### PROBLEM REQUIREMENTS
Your answer needs to include each line of the records in which the string "computer" can be found.

### Saved entries
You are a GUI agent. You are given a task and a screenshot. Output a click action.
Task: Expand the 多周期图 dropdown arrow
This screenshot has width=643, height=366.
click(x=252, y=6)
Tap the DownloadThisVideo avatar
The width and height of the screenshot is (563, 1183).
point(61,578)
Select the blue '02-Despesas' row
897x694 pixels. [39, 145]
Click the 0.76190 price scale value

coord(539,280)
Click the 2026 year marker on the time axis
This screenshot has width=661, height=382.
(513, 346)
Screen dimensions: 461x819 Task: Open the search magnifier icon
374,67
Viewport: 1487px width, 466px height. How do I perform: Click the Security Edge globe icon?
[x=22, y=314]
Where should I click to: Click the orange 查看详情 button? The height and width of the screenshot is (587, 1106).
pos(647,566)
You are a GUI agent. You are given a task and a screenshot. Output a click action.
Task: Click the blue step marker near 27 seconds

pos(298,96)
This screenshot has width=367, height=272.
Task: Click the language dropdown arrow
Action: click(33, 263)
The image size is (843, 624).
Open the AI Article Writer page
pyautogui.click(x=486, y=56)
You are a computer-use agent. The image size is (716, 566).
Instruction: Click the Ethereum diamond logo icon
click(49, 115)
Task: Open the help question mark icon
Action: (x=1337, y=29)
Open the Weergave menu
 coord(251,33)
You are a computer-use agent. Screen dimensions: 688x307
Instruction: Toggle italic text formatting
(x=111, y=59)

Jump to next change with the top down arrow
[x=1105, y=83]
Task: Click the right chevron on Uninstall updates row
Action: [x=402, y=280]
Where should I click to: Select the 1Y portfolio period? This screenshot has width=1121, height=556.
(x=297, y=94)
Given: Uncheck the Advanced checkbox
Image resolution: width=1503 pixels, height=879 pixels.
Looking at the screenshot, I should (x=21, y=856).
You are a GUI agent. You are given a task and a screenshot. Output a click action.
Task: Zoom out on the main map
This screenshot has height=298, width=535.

### OUTPUT OF THE TASK
You are a computer-use agent. The image size is (716, 566).
You are a computer-use agent. Screen dimensions: 688x307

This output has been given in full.